Reflections on the OIG

John W. Parsons, Esq.

Executive Director, Public Employee Retirement Administration Commission
Auditor’s Designee to the IG Council, 1992-2010

The Office of the Inspector General has played a critical role in the regulatory framework of Massachusetts government since its inception. Having had the pleasure of serving on the Inspector General Council for many years, and working with the staffs of IGs Joe Barresi, Bob Cerasoli, Greg Sullivan and now Glenn Cunha, I can personally attest to the enduring professionalism of the office and its significant positive effect on the mechanics of state and local government.

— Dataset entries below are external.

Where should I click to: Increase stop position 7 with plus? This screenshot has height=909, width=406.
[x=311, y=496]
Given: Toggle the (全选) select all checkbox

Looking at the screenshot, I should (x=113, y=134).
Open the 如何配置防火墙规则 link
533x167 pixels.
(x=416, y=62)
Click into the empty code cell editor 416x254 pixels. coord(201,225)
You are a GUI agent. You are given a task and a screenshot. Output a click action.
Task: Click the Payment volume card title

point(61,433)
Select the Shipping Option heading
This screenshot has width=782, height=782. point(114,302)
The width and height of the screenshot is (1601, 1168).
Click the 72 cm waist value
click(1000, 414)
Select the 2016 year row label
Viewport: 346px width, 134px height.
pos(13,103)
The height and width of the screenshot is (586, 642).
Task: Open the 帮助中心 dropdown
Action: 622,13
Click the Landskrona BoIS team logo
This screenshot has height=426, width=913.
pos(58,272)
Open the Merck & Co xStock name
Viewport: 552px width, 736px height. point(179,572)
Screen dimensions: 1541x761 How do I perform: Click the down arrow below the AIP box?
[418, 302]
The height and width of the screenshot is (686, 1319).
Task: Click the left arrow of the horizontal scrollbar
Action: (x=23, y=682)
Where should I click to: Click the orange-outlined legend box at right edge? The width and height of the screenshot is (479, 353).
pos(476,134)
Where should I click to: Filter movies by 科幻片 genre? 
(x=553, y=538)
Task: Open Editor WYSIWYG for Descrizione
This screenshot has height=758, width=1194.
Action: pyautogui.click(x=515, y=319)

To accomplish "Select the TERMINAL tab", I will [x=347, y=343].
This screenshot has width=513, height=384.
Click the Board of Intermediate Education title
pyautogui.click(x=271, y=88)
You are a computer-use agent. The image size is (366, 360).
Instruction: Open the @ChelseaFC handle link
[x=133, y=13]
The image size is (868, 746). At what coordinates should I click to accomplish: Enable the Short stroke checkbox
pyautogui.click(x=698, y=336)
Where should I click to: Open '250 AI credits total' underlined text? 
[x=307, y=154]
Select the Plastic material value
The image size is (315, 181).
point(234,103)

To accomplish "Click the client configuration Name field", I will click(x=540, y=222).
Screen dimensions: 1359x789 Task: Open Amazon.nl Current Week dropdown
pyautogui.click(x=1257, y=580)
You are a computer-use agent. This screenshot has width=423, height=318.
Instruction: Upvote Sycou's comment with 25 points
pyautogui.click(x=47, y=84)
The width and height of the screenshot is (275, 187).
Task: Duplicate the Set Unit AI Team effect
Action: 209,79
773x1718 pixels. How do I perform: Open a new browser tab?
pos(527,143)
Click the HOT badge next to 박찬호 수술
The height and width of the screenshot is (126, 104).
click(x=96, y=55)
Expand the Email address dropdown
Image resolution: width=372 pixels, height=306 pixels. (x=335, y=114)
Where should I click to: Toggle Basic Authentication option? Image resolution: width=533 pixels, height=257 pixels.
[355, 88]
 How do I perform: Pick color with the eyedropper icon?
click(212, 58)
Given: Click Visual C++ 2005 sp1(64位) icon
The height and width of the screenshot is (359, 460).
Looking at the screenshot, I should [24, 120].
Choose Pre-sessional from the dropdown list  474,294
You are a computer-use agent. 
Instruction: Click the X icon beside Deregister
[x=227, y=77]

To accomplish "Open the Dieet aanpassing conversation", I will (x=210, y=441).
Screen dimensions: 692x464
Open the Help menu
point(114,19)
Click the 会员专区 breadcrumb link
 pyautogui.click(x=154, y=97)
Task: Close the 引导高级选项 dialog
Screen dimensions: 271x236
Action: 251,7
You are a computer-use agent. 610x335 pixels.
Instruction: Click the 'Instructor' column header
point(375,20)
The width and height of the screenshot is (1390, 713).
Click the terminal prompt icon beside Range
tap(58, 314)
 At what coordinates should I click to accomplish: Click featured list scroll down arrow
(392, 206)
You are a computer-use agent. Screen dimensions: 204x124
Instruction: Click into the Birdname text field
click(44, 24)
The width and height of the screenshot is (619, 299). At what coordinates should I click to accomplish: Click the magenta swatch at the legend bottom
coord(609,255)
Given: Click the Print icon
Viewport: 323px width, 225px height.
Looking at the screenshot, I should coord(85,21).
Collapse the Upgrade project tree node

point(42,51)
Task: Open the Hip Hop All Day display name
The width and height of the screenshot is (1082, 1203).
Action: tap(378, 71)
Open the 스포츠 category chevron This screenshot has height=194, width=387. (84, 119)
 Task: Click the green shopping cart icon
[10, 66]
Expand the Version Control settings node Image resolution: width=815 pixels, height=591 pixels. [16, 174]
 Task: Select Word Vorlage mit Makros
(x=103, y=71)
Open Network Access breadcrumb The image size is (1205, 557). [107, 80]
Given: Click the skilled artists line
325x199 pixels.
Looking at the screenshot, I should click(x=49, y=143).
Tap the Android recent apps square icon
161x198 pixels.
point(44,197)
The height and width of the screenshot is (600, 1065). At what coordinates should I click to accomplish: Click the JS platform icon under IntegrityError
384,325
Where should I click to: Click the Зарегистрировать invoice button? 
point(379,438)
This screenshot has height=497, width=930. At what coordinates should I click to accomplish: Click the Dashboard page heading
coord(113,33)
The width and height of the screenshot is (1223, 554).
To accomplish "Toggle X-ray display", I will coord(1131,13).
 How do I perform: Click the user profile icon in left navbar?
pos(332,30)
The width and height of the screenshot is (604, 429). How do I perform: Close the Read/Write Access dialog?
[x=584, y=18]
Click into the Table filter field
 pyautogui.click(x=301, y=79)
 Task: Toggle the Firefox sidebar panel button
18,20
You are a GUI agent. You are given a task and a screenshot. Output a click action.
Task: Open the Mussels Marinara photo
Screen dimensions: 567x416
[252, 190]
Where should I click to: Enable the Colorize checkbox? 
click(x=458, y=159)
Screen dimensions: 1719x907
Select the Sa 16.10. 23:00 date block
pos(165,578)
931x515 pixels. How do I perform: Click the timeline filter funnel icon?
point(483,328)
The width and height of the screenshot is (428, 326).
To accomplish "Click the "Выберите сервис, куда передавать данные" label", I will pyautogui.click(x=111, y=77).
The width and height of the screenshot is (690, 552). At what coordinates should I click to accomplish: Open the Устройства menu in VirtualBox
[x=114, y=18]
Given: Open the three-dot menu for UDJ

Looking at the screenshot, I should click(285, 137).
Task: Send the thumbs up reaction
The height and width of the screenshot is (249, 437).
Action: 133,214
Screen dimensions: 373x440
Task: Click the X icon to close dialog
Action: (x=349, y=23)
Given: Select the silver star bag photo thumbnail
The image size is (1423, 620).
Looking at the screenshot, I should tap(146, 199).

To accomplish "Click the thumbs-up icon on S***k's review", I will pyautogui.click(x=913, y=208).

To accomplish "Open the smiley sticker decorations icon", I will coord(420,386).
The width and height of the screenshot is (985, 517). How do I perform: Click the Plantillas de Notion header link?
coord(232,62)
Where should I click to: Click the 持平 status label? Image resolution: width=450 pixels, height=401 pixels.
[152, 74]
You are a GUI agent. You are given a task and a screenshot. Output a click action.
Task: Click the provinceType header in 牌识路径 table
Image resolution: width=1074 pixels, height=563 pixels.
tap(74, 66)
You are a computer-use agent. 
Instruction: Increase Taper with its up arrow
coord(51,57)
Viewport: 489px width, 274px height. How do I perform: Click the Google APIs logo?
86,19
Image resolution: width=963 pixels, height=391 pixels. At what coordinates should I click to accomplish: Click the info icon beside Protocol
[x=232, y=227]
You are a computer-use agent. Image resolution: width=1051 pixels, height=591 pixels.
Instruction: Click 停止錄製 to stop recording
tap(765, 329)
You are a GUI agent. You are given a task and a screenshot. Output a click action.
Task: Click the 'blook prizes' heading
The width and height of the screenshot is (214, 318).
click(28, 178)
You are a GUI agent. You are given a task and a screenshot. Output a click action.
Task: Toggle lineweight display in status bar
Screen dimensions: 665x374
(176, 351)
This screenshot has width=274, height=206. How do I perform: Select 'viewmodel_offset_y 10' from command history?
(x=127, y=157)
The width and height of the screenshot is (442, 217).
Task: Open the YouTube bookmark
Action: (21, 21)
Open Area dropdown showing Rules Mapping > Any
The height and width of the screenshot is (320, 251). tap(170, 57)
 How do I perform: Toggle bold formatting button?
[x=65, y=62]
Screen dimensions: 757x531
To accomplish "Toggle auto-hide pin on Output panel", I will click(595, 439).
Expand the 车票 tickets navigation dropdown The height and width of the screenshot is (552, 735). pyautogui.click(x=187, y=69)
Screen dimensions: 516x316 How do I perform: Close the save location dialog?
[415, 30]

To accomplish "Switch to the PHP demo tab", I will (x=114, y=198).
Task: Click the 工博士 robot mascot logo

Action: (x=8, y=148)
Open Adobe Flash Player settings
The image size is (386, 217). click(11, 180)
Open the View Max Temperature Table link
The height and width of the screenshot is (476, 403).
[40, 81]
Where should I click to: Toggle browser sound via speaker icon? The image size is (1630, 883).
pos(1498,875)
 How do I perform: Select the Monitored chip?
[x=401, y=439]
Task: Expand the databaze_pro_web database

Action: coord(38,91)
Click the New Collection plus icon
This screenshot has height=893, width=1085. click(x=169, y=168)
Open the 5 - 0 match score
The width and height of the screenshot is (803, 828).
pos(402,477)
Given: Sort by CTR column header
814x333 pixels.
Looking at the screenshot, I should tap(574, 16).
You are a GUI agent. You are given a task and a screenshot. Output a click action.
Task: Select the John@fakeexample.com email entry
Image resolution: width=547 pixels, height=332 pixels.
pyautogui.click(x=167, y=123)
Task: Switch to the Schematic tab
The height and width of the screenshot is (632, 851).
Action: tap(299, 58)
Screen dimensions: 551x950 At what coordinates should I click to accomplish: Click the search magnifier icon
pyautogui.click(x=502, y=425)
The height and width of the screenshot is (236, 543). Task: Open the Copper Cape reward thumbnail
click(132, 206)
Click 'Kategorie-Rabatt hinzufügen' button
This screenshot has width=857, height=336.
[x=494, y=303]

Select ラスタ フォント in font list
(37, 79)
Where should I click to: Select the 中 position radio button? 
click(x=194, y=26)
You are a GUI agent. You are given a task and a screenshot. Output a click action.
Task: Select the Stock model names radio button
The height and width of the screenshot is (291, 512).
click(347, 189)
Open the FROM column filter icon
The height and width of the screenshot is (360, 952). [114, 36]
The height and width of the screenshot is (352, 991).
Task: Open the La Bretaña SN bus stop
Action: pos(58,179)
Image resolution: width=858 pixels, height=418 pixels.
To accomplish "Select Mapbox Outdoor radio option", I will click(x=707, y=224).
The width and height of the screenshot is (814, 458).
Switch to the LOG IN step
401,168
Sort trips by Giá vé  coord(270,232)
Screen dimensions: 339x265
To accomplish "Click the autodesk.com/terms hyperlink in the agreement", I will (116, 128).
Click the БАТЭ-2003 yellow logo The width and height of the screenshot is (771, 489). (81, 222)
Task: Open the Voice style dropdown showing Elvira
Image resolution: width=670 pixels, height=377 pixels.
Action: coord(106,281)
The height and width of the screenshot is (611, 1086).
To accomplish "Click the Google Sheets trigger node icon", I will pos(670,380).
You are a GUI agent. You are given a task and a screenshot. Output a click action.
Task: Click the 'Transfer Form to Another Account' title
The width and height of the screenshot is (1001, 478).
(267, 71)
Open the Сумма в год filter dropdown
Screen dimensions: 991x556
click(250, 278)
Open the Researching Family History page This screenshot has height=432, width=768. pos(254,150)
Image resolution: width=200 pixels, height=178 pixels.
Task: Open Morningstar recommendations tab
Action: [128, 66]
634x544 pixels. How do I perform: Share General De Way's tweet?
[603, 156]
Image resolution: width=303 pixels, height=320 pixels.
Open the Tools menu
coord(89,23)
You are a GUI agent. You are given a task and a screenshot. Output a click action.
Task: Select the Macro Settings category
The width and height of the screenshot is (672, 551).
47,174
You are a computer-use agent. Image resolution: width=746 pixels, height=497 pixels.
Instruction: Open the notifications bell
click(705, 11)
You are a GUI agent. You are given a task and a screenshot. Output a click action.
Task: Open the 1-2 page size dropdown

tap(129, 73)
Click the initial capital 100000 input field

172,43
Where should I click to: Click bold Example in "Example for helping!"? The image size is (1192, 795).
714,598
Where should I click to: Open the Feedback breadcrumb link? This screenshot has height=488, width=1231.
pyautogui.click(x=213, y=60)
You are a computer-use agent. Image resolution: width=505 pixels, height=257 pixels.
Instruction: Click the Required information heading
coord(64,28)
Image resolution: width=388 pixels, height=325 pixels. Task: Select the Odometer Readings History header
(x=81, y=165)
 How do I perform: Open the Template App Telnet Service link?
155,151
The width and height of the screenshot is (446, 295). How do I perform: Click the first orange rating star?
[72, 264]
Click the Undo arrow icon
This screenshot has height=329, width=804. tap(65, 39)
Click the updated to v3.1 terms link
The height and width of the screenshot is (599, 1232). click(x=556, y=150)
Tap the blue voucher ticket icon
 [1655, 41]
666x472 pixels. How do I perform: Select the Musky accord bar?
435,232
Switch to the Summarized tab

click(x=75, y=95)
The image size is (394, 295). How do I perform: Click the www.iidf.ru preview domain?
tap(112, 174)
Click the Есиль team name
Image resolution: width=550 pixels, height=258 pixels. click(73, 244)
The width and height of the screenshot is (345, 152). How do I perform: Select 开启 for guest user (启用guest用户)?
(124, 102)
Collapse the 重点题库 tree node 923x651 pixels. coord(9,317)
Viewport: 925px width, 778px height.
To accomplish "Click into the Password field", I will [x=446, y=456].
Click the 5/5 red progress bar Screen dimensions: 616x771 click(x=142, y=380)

The OIG’s continuing proactive impact, through training, reports, legislation and investigations, on Massachusetts government is immeasurable. Congratulations to everyone who recognized the wisdom of establishing this office, and those that have established it as the good government force that it remains today.

F. Daniel Ahern

President, Clarus Group
First Assistant Inspector General for Management, 1982-2003

I was among the first hires by Joseph Barresi, the first Inspector General in the first statewide OIG in the country. The concept of IGs in civilian agencies itself was relatively new. My colleagues and I had a great opportunity to participate in setting the course for this new agency. From the outset, the OIG took seriously its charge to both prevent and detect fraud, waste and abuse, and established an interdisciplinary staff of investigators, analysts, attorneys, engineers and others with the skills necessary to fulfill its mission.

Initially, the OIG focused much of its attention on public design and construction contracting, as one might expect given that the OIG was created upon the recommendation of the Ward Commission following a major scandal involving state and county public building projects. The OIG soon expanded its scope and activities to meet the full breadth of its statutory mandate while maintaining its involvement in public design and construction contracting.

Over the years, as the OIG grew and evolved under four successive inspectors general, it has had an outsized impact on public integrity and accountability in Massachusetts state and local government. The OIG’s significant accomplishments over the past 40 years are too numerous to list here, but the OIG has consistently demonstrated its commitment to serve the public interest in pursuit of its mission to prevent and detect fraud, waste and abuse. It has been an honor to be associated with the OIG.

Barbara J. Hansberry, Esq.

Director of Strategic Planning, Massachusetts School Building Authority
OIG General Counsel, 1992-2013

Thank you for the opportunity to provide insight as the OIG reflects on 40 years.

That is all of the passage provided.